Ewan McGregor’s lack of Oscars also showed the world, once and for all, that the Oscars mean fuck-all, as Sick Boy says. It is widely considered the best British film of the last 25 years and in his original review Roger Ebert said, “The reason there is a fierce joy in Trainspotting, despite the appalling things that happen in it, is that it’s basically about friends in need.” Somehow, in between disturbing scenes of dead babies, overdoses, and putrified toilets, it managed to be profound and intimate, funny and sad. The movie ended with the gang disbanded — respectively dead, imprisoned, or royally screwed — and Ewan McGregor’s Renton betraying his friends, acknowledging that he’s a bad person but resolving to live a normal life as a better man.
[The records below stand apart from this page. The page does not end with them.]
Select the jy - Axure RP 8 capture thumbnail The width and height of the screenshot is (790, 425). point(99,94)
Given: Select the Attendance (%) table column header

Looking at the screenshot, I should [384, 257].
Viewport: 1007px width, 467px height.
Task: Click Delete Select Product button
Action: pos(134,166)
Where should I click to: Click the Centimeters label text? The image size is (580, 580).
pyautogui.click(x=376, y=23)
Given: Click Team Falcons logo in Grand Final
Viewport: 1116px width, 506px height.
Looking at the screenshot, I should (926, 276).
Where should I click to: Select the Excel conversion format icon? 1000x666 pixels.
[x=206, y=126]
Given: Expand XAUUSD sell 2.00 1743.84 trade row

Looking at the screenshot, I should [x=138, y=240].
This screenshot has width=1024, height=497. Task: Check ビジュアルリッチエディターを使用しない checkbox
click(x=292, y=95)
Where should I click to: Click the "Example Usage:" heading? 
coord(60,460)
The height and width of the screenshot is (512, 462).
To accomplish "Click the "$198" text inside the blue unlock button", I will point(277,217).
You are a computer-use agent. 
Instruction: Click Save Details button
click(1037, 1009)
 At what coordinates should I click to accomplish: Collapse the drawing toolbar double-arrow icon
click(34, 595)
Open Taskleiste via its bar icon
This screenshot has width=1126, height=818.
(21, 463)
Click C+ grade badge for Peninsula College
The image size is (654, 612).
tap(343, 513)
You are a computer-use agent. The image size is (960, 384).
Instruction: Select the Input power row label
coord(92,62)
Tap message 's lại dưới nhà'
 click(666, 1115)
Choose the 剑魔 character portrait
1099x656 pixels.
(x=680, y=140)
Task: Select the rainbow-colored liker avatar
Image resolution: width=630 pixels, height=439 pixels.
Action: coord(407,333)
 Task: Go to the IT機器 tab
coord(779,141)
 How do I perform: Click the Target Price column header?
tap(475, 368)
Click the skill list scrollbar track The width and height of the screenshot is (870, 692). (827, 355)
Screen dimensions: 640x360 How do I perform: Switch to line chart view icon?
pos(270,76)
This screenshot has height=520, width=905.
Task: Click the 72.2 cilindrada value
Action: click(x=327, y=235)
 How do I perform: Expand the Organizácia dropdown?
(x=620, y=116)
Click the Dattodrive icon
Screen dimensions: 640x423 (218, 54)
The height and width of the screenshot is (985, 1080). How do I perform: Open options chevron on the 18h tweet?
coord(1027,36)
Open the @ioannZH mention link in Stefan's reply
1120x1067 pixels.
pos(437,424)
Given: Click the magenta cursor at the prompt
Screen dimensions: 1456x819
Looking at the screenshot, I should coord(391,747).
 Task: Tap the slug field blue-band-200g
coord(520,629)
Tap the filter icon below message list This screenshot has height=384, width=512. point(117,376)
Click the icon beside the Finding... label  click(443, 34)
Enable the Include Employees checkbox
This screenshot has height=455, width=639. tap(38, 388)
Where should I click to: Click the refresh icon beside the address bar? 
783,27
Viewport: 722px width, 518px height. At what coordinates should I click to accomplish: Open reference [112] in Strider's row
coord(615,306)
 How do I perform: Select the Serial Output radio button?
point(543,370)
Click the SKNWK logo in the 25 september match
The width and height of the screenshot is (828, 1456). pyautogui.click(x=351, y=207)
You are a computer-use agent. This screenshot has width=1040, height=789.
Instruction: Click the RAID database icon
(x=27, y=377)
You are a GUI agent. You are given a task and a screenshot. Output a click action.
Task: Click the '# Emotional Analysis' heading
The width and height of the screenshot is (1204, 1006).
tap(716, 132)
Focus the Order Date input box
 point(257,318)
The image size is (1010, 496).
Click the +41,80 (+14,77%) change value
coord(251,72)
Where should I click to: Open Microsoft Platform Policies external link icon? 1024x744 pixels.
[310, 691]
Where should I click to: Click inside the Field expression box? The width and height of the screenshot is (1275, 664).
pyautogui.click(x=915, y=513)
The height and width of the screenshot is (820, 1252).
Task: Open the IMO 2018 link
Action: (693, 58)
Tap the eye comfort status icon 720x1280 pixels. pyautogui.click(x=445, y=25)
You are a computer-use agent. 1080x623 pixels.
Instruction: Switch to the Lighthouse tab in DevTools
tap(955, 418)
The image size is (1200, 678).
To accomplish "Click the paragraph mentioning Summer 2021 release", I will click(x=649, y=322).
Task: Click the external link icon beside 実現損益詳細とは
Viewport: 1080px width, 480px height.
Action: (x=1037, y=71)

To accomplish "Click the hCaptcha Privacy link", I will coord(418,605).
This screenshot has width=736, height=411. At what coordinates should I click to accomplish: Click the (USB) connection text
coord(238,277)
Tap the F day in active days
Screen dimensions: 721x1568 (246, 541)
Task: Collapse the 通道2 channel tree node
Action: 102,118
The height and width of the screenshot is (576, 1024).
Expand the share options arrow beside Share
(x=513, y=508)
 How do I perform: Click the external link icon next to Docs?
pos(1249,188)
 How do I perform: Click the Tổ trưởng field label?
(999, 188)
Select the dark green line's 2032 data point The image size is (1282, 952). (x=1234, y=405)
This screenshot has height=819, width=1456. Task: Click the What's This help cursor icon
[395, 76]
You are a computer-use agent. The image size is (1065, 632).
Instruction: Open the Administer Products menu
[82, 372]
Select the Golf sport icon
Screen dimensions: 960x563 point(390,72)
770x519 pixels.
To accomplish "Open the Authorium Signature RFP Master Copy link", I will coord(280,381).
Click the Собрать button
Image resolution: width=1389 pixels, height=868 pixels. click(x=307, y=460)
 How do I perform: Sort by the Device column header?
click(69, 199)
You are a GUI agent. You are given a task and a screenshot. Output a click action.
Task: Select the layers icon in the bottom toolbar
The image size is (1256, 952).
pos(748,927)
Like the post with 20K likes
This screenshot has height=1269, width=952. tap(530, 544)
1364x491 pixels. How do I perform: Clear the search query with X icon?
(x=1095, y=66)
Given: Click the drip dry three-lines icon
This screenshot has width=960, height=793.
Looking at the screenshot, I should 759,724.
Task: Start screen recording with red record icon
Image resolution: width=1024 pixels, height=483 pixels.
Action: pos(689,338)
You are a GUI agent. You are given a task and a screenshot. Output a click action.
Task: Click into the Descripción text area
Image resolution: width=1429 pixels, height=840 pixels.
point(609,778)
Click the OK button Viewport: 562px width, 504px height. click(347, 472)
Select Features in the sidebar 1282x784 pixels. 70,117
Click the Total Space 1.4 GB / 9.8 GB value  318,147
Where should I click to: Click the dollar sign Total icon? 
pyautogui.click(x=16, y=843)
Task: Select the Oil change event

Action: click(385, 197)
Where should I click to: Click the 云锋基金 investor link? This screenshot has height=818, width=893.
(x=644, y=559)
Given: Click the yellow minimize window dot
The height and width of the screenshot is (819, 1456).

So, what might Trainspotting 2 look like?

According to Irvine Welsh’s follow-up novel, Porno, set 10 years after the events of Trainspotting, life for Renton involves the nightclub scene in Amsterdam. Johnny Lee Miller’s character, Sick Boy, takes center stage as he tries his hand in the porn industry. Things become complicated when Robert Carlyle’s violently unpredictable Begbie gets out of jail.

Like Trainspotting, the novel does not shy away from provocative political musings that you can just hear Ewan McGregor delivering an impassioned monologue:

“I’m more of a warrior than you’ll ever be. I believe in the class war. I believe in the battle of the sexes. I believe in my tribe. I believe in the righteous, intelligent clued-up section of the working classes against the brain-dead moronic masses as well as the mediocre, soulless bourgeoisie.”

It also contains Welsh’s trademark penchant for peeling away layers of seedier subcultures to show what — if anything— lies beneath; what happens in the minds of those the rest of society don’t deign to notice.

Even as I’m shoveling up my hooter, I realize the sad truth. Coke bores me, it bores us all. We’re jaded cunts, in a scene we hate, a city we hate, pretending that we’re at the center of the universe, trashing ourselves with crap drugs to stave off the feeling that real life is happening somewhere else, aware that all we’re doing is feeding that paranoia and disenchantment, yet somehow we’re too apathetic to stop. Cause, sadly, there’s nothing else of interest to stop for.

Director Danny Boyle told Vulture “strictly speaking, it’s not an adaptation of the book. You shouldn’t think of it as an adaptation of Porno. It’s more like a Trainspotting 2.”

No release date has been announced yet, but with the original cast, director, and screenwriter onboard, this is one sequel that has absolutely no chance of being shite.